BEGIN LISTED RECORDS
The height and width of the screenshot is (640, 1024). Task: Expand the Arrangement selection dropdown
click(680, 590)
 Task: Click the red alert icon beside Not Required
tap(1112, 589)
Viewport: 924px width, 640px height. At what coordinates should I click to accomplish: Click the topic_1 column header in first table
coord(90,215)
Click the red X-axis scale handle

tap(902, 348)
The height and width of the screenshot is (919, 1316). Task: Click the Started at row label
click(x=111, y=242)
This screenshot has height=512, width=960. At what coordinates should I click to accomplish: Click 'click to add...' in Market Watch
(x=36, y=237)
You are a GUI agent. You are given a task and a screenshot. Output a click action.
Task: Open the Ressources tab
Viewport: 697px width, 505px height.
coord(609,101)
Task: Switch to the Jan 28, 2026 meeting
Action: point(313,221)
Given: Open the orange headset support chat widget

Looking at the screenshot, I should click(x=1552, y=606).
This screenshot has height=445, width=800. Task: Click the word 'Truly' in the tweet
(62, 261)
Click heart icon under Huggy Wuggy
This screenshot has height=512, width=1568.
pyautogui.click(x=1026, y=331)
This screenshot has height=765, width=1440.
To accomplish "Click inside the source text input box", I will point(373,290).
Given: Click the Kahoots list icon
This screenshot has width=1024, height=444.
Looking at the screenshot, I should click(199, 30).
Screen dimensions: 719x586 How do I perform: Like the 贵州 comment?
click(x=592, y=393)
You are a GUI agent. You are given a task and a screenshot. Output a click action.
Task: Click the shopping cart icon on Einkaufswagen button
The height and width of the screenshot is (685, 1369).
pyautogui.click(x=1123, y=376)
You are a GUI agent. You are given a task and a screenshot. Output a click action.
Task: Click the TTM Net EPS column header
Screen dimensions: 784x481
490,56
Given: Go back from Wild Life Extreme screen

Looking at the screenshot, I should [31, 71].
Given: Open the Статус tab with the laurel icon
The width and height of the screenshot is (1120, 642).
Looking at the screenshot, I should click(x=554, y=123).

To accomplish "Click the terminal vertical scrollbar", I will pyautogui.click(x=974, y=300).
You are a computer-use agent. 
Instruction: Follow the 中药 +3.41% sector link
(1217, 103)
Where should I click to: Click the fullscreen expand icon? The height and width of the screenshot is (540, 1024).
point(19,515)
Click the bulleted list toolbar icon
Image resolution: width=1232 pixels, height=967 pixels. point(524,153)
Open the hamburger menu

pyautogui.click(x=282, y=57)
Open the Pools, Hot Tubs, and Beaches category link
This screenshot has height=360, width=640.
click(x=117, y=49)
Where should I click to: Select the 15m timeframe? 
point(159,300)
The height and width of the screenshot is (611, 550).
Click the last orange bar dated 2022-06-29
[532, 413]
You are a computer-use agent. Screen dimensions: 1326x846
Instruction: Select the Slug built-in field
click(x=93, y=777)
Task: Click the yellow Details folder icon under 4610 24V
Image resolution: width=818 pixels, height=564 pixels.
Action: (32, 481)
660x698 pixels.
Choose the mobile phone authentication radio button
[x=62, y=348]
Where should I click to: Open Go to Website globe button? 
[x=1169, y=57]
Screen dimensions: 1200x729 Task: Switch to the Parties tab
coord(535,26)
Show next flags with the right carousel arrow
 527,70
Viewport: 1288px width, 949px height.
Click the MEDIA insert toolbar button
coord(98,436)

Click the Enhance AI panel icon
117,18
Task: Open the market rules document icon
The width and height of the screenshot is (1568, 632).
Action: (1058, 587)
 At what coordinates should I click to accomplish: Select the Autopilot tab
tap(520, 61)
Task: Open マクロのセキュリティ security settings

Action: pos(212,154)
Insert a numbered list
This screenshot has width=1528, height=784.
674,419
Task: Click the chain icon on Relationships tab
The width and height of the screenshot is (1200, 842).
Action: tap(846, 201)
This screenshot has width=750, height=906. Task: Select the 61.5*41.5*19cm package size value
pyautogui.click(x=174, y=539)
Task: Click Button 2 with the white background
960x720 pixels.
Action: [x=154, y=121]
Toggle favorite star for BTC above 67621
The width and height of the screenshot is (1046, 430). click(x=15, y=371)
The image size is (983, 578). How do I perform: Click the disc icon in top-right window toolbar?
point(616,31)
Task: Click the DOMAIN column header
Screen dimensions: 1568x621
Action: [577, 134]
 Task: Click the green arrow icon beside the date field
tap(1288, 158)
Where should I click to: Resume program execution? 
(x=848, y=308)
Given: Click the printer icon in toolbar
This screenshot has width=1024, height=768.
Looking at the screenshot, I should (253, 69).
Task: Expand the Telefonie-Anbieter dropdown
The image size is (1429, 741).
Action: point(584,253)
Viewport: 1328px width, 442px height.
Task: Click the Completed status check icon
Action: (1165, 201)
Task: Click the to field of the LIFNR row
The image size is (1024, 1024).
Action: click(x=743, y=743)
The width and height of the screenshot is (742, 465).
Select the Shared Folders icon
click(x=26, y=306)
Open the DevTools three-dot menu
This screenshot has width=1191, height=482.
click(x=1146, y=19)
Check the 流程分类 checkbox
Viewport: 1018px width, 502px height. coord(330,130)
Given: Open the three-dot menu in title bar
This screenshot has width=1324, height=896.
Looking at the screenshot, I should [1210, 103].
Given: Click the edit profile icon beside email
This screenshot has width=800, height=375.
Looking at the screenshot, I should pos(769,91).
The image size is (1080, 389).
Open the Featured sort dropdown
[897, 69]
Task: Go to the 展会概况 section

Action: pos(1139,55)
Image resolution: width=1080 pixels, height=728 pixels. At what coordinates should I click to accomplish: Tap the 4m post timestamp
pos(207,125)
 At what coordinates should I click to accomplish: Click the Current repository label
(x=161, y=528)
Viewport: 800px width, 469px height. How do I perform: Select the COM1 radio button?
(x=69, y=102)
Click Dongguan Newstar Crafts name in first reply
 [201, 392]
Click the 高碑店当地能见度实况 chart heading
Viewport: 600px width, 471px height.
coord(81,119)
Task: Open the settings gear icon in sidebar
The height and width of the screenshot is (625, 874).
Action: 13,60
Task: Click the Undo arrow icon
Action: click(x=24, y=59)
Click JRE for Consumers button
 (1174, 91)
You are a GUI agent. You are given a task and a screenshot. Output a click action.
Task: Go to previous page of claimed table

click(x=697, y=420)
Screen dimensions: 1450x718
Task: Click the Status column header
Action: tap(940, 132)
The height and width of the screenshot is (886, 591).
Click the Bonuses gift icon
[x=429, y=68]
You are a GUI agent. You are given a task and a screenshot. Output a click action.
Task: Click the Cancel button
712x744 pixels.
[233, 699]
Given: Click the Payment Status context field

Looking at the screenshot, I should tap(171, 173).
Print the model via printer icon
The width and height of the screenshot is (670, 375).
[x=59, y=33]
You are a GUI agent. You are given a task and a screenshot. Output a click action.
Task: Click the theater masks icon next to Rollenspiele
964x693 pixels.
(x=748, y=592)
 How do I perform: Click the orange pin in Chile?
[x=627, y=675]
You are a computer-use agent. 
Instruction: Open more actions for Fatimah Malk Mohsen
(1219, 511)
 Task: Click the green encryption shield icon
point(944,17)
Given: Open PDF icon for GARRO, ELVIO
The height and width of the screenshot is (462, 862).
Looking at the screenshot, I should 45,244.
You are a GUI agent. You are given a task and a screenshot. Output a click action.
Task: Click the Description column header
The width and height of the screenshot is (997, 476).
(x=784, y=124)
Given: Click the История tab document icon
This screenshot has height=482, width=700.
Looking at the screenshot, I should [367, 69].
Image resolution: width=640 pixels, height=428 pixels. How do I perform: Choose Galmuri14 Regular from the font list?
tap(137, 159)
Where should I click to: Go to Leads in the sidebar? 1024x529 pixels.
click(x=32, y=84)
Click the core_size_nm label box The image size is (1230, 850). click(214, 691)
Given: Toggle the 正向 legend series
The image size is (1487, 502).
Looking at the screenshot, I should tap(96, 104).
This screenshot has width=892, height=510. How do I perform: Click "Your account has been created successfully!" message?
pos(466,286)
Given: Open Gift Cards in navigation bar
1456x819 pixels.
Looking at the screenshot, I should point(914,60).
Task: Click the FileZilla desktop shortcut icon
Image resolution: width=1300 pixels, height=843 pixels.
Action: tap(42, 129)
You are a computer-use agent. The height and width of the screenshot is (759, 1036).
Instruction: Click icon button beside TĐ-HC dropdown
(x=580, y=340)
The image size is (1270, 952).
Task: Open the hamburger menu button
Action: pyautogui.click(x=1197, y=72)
END LISTED RECORDS
Wherever the string "computer" appears in the entries, copy that line.

You are a computer-use agent. 
You are a computer-use agent. Screen dimensions: 1326x846
You are a computer-use agent. 
You are a computer-use agent. The height and width of the screenshot is (759, 1036).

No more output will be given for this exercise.